Cifas warned that young people are at growing risk of having their identity stolen, with a 34% increase in the number of frauds committed against those aged under 21. However, Cifas warned that all age groups are at risk of fraudsters.
There are a number of simple steps you can follow to ensure you protect your identity from scammers.
For starters, be very cautious about how much information you give away on social media, particularly things like your date of birth, address and family details.
Now, make sure that you use strong passwords and PINs for all of your online accounts. That means avoiding references to the names of your children or pets or the year of your birth. If you can include a mix of upper and lower case letters as well as numbers and punctuation marks then all the better. Make sure you don’t share these passwords with anyone, nor write them down. If possible, don’t use the same password for more than one account either – this will limit the potential damage in case a scammer does manage to get hold of your password.

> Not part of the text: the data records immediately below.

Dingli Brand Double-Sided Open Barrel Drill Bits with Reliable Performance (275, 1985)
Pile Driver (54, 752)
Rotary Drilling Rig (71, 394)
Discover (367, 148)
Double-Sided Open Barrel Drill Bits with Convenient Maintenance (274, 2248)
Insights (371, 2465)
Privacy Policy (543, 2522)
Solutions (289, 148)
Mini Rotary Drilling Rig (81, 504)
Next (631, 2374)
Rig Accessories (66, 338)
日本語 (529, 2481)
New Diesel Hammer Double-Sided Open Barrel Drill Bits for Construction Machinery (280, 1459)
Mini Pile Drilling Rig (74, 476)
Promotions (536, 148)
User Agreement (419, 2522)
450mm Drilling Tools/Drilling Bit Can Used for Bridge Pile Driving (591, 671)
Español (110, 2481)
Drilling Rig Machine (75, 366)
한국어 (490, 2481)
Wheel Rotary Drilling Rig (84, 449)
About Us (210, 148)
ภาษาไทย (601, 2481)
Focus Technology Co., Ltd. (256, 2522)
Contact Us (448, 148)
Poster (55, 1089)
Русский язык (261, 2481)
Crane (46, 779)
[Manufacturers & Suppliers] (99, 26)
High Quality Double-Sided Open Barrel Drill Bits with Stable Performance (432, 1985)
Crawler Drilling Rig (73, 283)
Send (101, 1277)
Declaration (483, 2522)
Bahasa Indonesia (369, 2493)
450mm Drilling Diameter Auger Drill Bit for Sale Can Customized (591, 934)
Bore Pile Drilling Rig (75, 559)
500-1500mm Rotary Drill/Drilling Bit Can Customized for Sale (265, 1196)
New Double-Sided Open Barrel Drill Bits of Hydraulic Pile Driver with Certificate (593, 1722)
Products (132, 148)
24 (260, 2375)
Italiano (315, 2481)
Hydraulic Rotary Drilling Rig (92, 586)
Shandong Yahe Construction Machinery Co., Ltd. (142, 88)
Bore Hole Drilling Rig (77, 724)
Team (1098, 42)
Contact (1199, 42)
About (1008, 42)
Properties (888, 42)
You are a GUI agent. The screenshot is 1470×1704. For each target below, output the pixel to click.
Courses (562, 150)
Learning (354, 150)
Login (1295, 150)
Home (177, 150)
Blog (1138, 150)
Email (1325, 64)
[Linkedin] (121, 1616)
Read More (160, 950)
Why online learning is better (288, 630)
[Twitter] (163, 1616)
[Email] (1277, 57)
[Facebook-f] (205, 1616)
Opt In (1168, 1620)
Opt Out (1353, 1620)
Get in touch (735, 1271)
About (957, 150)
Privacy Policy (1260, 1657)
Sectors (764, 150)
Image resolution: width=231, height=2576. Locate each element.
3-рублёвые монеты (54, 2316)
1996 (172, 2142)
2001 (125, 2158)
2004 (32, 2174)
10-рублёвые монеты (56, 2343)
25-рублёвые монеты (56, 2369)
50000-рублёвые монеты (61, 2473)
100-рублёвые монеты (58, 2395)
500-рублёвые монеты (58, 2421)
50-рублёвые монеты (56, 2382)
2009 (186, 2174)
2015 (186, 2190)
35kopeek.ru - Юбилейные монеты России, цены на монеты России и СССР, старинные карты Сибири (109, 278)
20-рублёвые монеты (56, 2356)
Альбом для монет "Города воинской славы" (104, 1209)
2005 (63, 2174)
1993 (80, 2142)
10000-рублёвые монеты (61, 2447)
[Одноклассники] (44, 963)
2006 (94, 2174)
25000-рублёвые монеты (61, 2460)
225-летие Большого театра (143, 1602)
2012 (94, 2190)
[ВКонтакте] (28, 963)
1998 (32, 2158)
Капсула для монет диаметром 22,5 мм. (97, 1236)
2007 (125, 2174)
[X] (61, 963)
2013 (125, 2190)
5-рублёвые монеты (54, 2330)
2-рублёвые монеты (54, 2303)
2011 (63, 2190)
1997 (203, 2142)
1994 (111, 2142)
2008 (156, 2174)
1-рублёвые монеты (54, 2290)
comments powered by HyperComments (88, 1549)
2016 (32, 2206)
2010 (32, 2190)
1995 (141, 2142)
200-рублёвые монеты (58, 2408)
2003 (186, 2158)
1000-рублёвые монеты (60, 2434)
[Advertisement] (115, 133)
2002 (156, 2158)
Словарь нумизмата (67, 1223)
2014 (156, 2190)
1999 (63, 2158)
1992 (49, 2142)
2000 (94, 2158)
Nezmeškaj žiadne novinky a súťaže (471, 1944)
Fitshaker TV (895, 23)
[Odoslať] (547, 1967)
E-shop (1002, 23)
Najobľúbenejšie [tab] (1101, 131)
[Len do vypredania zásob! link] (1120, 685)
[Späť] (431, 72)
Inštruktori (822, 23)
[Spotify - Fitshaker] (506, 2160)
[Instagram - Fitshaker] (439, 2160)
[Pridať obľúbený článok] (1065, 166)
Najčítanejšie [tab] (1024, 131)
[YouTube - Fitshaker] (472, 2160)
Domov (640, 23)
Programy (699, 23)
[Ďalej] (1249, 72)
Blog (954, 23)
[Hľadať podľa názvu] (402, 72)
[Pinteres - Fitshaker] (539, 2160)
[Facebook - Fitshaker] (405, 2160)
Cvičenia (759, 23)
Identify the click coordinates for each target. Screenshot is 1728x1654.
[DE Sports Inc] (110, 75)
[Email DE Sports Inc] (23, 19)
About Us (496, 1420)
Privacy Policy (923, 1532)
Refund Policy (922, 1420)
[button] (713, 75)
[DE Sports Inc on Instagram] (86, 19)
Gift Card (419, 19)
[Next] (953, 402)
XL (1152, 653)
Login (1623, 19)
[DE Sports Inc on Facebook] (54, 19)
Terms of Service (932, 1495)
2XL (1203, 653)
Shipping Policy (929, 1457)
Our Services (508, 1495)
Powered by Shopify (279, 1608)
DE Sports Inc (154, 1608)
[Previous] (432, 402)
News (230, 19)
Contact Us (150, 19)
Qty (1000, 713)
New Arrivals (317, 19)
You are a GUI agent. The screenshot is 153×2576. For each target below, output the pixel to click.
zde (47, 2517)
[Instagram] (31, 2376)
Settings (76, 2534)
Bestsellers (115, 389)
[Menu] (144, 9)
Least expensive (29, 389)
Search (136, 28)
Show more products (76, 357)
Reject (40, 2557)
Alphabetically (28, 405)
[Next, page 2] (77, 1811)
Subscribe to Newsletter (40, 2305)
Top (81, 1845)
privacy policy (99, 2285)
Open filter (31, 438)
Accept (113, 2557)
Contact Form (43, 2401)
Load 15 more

Installing up to date firewall, anti-virus and anti-spyware programmes on your electronic devices is a good idea. Cifas claims that up to 80% of cyber threats can be avoided by doing this.
If you are thinking of entering a competition online, make sure you research whether the offer is legitimate. According to research from Nationwide, as many as seven in ten of us are risking ID theft by entering competitions online, giving away all sorts of personal information, without actually checking they are above board first.
Finally, make sure you shred all financial documents before throwing them in the bin. It’s not enough to simply throw them away – they need to be impossible to read too.